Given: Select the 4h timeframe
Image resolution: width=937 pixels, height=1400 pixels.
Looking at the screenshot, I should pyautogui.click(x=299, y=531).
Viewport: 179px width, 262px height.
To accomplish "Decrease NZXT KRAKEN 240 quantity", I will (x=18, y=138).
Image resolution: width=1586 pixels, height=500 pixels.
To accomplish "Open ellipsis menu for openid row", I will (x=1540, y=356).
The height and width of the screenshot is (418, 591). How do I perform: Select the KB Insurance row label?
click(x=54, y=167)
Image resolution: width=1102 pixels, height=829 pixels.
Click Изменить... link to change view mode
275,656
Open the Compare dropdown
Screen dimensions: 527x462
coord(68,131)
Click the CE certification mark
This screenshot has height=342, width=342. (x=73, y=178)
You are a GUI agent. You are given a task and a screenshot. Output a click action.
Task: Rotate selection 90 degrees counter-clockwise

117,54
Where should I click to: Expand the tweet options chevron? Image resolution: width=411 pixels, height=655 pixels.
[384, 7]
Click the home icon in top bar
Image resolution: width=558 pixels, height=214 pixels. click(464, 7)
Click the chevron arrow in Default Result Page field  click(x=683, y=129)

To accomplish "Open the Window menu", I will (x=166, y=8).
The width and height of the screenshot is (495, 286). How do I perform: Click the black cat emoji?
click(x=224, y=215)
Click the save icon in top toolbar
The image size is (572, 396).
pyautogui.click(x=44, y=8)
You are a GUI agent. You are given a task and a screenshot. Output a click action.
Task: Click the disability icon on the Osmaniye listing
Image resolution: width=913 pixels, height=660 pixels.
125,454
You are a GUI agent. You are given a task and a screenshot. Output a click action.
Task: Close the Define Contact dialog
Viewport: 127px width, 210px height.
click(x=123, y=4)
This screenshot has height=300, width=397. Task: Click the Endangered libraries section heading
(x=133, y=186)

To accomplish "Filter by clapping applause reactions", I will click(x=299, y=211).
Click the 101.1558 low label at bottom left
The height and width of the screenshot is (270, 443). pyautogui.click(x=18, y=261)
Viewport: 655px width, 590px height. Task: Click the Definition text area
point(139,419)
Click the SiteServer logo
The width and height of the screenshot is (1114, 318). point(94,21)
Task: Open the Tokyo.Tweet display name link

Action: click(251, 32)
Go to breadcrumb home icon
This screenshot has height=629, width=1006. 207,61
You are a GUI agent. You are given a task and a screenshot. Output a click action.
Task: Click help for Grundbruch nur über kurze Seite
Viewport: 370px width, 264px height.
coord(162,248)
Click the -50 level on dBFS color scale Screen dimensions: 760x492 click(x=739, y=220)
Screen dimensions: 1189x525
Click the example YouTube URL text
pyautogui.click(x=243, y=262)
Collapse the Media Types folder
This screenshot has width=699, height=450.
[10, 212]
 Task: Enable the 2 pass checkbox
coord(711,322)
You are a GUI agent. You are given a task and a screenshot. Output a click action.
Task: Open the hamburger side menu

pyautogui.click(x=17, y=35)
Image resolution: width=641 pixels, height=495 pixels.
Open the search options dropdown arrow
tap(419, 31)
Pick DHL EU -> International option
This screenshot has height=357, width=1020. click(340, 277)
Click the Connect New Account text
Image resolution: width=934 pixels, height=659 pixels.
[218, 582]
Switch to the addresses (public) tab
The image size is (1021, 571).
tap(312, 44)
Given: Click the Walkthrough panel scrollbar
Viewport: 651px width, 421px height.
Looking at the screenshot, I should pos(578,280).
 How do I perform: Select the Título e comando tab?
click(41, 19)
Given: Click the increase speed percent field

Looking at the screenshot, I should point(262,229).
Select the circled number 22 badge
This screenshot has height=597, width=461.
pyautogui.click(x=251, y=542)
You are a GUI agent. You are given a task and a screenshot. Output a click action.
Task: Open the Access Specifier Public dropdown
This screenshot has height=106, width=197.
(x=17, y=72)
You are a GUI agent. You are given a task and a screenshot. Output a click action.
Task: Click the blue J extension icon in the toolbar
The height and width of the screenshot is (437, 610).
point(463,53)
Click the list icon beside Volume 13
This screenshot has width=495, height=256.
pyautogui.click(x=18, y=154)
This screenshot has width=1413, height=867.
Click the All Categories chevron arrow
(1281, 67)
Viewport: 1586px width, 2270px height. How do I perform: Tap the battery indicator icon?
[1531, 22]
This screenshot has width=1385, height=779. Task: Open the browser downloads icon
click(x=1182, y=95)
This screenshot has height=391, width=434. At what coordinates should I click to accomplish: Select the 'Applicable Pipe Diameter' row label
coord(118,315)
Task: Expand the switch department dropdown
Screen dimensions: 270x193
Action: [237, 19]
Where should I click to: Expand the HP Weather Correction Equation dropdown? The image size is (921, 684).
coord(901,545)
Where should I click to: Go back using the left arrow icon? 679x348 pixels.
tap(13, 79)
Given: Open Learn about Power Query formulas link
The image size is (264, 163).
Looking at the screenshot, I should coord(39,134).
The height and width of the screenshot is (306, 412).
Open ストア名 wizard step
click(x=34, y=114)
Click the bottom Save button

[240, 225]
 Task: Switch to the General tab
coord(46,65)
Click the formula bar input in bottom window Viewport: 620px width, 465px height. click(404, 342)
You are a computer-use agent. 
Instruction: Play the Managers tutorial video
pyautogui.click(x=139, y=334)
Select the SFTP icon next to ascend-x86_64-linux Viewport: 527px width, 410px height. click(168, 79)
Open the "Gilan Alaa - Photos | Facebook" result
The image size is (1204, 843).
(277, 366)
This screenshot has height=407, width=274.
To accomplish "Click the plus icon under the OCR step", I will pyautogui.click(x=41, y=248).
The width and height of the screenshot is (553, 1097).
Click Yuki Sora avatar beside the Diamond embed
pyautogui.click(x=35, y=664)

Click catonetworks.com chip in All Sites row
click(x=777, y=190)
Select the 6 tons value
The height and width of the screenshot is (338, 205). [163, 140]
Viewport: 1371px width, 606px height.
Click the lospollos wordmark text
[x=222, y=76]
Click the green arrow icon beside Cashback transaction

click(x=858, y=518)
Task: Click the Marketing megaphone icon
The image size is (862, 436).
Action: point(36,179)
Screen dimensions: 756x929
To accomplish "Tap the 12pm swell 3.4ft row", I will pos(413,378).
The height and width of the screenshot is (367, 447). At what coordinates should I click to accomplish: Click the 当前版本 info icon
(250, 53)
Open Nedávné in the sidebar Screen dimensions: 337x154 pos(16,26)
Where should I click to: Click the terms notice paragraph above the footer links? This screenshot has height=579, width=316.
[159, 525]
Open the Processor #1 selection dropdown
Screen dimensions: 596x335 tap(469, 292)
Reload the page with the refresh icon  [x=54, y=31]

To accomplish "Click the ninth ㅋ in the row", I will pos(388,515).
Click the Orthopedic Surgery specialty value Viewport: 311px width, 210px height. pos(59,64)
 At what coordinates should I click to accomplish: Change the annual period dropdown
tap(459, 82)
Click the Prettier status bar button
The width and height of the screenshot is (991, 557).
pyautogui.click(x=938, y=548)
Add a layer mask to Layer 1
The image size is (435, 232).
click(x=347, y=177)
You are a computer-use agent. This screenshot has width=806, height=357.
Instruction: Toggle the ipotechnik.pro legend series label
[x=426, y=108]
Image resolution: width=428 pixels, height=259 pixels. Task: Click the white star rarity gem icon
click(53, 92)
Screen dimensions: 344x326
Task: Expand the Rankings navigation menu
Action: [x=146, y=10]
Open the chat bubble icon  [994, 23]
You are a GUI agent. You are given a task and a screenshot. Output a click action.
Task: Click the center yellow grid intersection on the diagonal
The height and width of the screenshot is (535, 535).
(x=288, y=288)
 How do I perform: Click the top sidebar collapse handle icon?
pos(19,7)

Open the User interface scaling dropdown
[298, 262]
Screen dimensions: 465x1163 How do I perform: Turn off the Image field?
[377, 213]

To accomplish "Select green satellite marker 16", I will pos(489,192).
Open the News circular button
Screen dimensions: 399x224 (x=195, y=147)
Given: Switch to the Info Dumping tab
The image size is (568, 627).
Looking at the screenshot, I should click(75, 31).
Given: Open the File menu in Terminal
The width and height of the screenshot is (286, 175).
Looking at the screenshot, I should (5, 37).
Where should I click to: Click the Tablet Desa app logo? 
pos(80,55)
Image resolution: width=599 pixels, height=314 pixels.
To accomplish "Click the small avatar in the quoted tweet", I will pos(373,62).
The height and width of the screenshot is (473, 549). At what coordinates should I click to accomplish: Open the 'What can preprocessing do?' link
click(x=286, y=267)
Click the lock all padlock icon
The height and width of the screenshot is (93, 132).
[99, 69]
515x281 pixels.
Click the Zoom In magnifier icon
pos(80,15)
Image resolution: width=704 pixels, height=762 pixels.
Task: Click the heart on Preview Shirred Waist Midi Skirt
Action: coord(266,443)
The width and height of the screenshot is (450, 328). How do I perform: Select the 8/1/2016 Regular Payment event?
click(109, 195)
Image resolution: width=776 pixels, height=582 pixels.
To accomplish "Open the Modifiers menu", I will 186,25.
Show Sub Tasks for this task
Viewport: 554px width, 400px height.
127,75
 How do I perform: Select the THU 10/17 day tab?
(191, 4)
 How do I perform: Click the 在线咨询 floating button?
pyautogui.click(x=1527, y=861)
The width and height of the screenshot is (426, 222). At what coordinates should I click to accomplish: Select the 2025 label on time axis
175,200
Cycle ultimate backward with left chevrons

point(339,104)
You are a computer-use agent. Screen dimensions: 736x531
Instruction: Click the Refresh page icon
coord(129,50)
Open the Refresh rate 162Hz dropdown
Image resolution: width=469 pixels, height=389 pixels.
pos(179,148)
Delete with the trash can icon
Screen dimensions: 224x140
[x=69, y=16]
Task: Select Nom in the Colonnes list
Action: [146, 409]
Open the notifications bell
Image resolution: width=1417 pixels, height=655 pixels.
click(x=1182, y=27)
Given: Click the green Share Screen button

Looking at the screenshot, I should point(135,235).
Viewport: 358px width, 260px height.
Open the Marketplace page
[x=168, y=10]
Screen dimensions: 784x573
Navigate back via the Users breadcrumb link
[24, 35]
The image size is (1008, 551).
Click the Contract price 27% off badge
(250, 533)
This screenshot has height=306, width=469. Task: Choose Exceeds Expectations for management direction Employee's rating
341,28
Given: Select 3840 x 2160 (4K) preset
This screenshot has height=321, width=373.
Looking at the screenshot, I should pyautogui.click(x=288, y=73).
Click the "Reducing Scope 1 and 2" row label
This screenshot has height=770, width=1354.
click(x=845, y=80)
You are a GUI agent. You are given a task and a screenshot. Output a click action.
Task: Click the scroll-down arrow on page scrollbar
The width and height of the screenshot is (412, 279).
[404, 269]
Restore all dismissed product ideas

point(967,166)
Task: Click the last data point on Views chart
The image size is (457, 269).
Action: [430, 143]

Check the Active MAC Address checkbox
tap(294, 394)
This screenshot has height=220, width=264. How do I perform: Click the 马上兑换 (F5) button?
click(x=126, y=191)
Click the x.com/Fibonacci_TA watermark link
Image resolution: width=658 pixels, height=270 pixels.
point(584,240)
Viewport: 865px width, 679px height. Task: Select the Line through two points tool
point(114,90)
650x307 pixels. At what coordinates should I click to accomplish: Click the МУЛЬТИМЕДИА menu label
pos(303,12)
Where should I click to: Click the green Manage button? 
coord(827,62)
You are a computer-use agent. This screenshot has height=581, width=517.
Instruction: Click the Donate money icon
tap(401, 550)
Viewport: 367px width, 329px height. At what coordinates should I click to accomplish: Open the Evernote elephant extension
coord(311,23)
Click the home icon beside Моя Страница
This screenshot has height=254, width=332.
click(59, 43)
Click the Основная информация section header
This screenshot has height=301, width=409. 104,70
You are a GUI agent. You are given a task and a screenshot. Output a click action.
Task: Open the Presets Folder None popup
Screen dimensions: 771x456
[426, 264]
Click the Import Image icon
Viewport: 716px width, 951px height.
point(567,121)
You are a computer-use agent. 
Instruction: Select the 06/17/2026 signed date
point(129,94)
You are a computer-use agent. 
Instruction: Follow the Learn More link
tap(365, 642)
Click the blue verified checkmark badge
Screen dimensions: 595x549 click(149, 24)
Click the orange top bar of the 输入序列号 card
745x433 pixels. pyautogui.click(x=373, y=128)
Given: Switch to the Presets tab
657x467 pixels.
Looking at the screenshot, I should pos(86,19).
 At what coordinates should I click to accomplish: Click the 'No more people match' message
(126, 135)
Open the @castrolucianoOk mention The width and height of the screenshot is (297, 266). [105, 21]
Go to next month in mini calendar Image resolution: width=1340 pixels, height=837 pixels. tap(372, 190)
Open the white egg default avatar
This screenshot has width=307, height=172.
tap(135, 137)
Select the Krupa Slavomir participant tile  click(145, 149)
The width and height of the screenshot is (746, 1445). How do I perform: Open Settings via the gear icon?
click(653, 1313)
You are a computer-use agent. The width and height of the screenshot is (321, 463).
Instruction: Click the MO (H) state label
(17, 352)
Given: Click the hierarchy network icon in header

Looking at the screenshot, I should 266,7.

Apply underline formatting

_Assignment_: Which lines of the records contain "toolbar"? Show each of them.

_Answer box_:
Click the save icon in top toolbar
Task: Click the blue J extension icon in the toolbar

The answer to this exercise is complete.